VAE VICTIS
Julgo que os chefes políticos, quando há eleições, têm sempre, pelo menos, dois discursos preparados. Um, para ser dito em caso de vitória, outro se as coisas correrem mal.
Com os intelectuais da bola passa-se coisa semelhante. Ouvimo-los, sempre em linguagem oblonga e neológica, a bolsar elogios idiotas quando as coisas correm bem, e a arrotar as críticas que lhes vêm à cabeça no caso contrário. É assim. Têm sempre razão.
Outra característica dos discursos desta gente – se são pensadores têm que saber a razão, a lógica das coisas – é a infalibilidade dos resultados. Os resultados são sempre justos, porque os pensadores descobrem sempre as razões profundas que os determinaram, mesmo que tais razões só estejam ao alcance de mentes profundas, que são as deles.

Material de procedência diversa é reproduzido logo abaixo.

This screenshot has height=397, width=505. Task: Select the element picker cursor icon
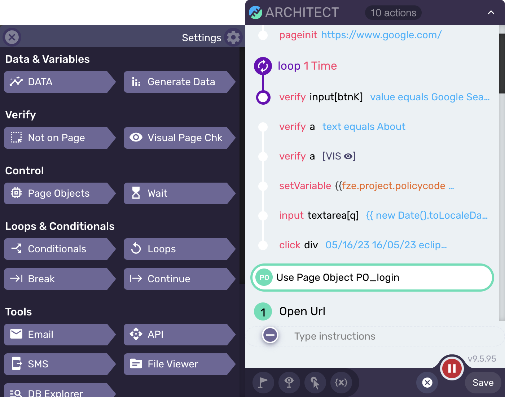point(315,383)
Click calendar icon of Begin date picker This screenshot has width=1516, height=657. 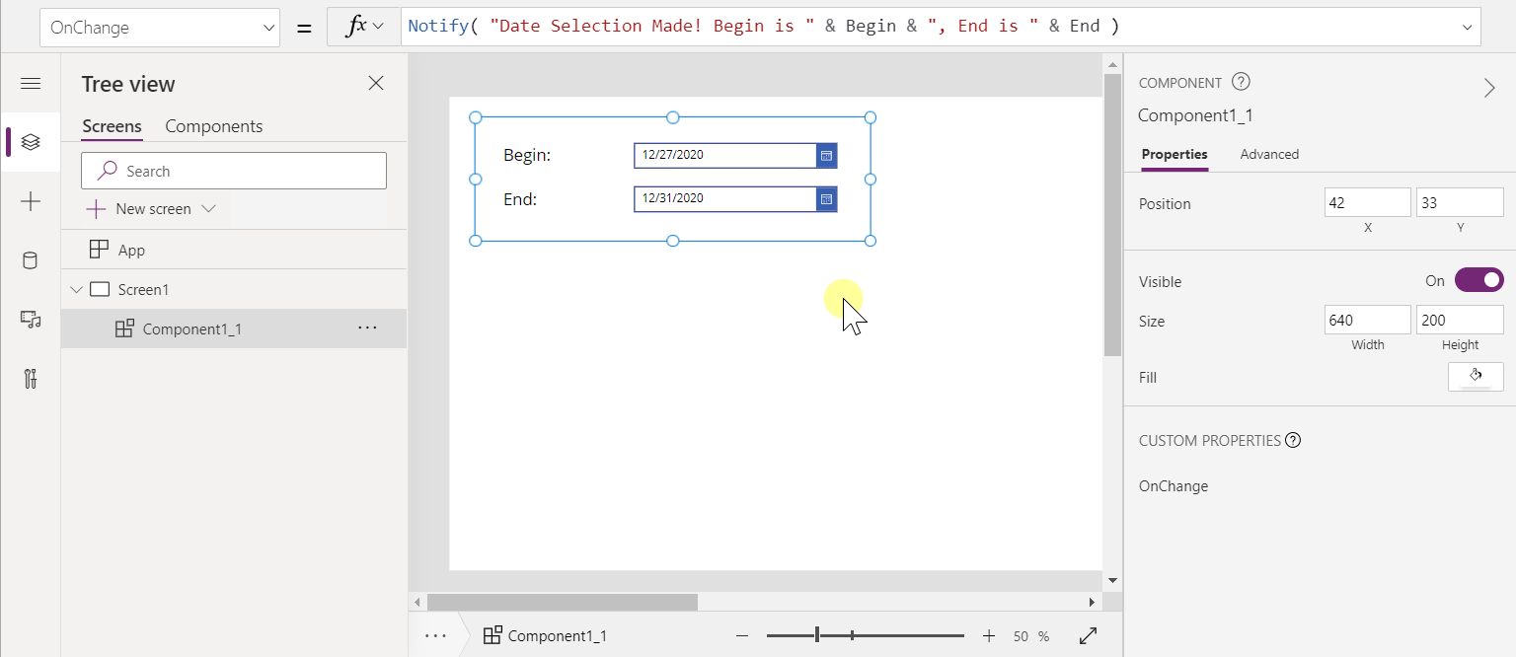(826, 155)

Os alemães praticaram um futebol oportunista, bacoco, violento e pobre de espírito. Os portugueses deram um espectáculo magnífico, de esforço e de classe. O futebol dos boches foi premiado, o nosso castigado.

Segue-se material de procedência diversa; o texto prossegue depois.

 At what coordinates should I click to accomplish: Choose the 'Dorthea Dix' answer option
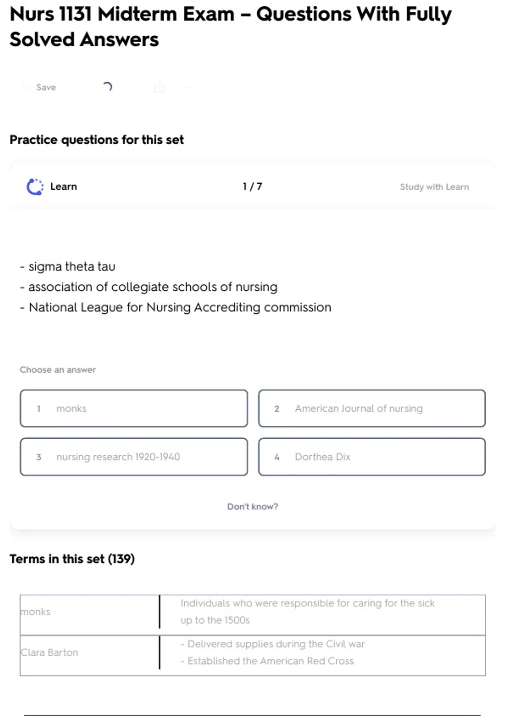372,457
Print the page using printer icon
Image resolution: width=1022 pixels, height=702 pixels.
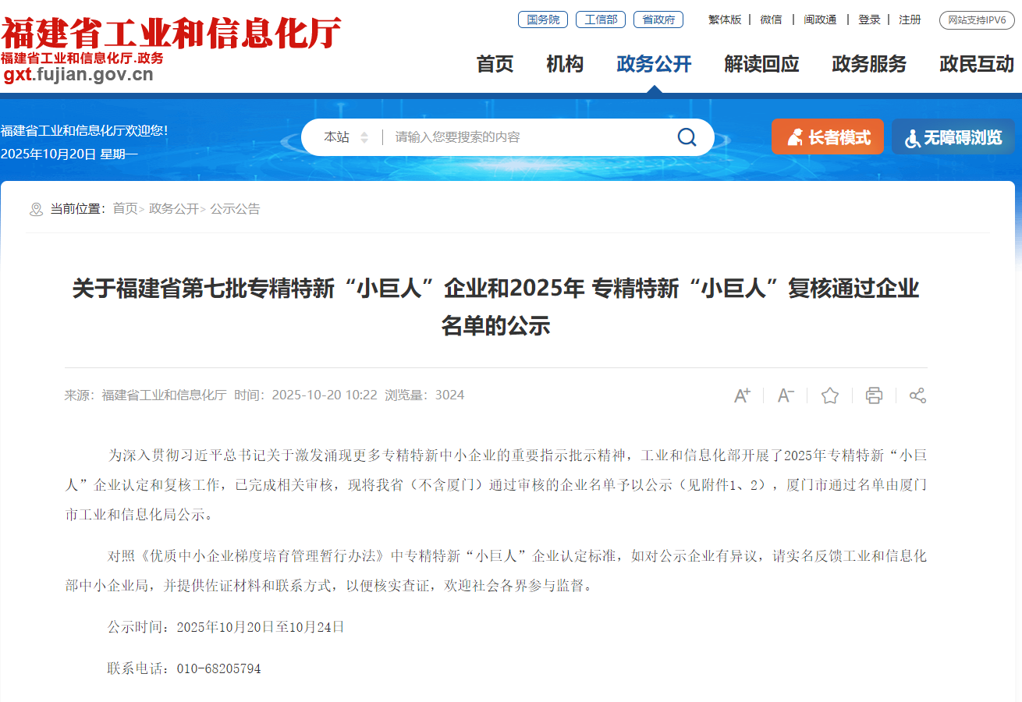(x=874, y=395)
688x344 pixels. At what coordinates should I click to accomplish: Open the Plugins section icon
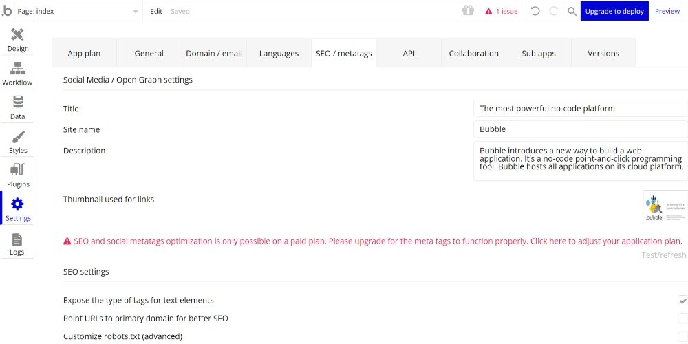pyautogui.click(x=18, y=171)
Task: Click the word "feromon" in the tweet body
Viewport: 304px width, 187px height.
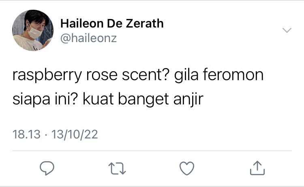Action: (x=233, y=74)
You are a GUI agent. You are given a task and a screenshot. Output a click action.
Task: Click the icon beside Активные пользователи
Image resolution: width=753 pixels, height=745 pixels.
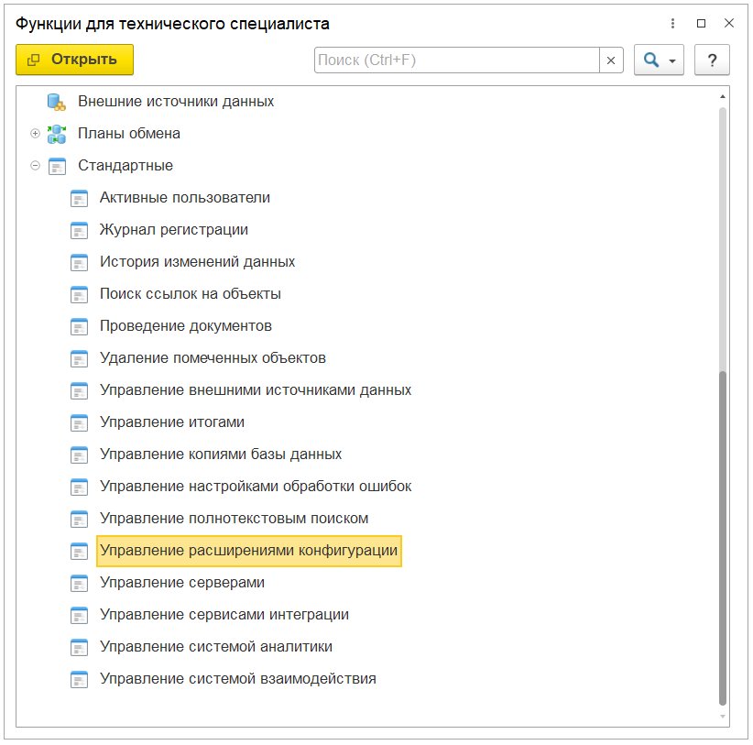(80, 198)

É evidente que, pelo menos um dos golos germânicos podia ter sido evitado, se a nossa defesa tivesse estado à altura dos acontecimentos. É evidente, também, que um dos golos dos ganhadores foi obtido na sequência de uma falta não menos evidente. Também é evidente que os golos dos portugueses foram limpos, obtidos a jogar, bonitos, sem discussão possível.

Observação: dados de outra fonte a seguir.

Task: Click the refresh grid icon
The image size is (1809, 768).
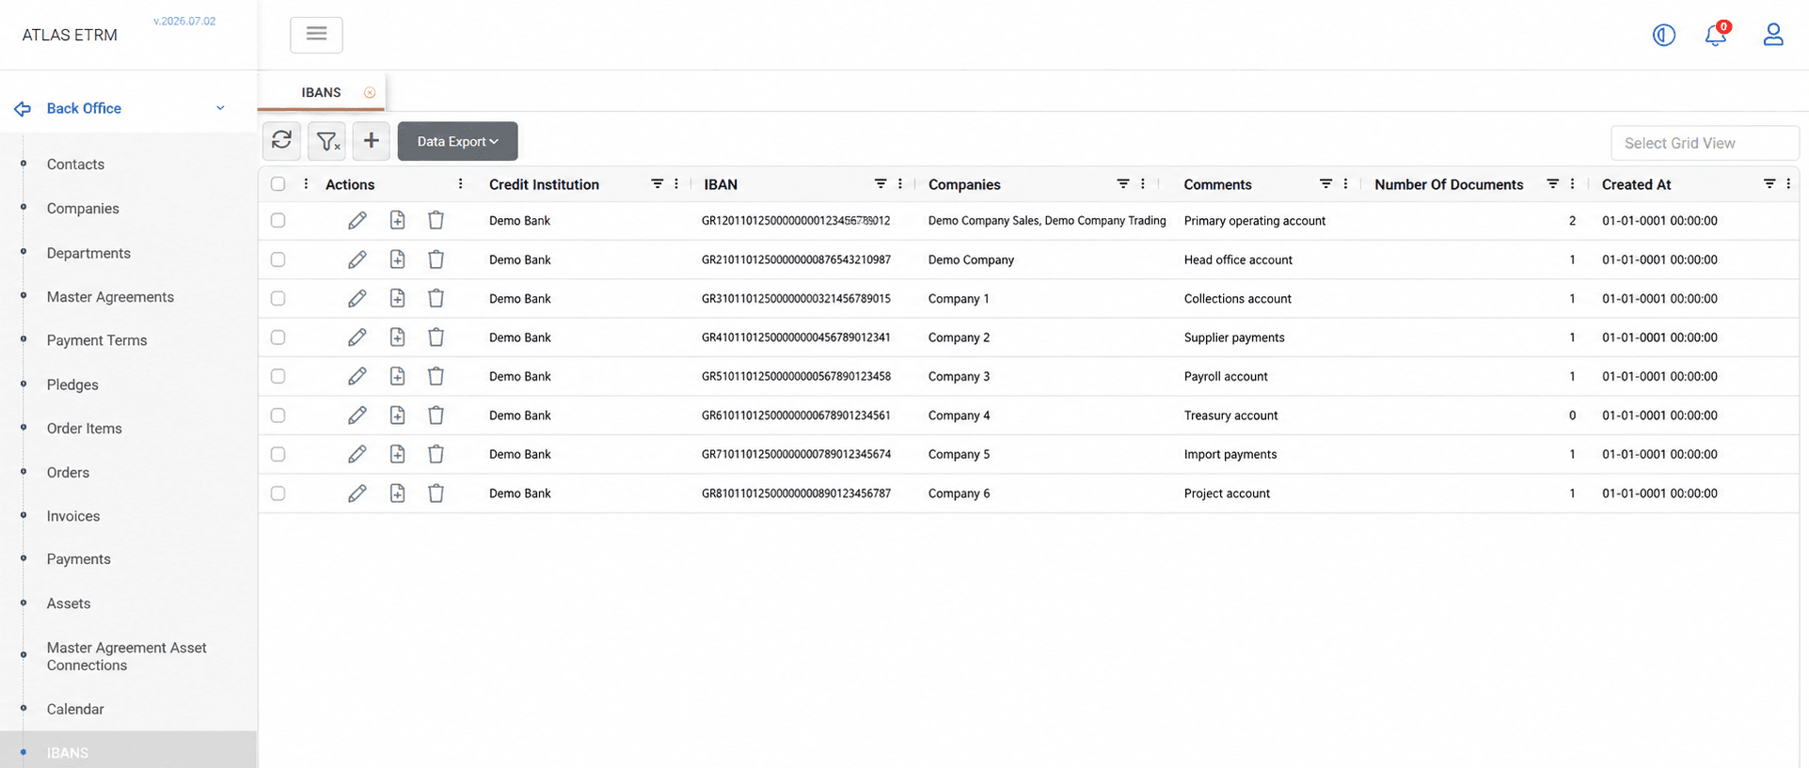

Por isso que fosse de elogiar a equipa portuguesa, de lamentar a sorte dos que menos futebol sabem jogar, e de criticar os árbitros que deram aos tudescos o golo ilegal que os fez ganhar.
Nada disso sucedeu. Sobre a ignominiosa atitude dos árbitros, nem uma palavra. Sobre a luta insana e o futebol excepcional que a equipa portuguesa praticou, umas duvidosas migalhas. Não importa o que a equipa jogou, importa que “o Cristiano não estava nos seus dias”. Sobre a “justiça” da vitória nem uma palavra que não fosse de concordância e louvor.
Da turbas multas que esperneavam bandeirinhas da República pelas esquinas, “umas dezenas” foram esperar a equipa ao aeroporto.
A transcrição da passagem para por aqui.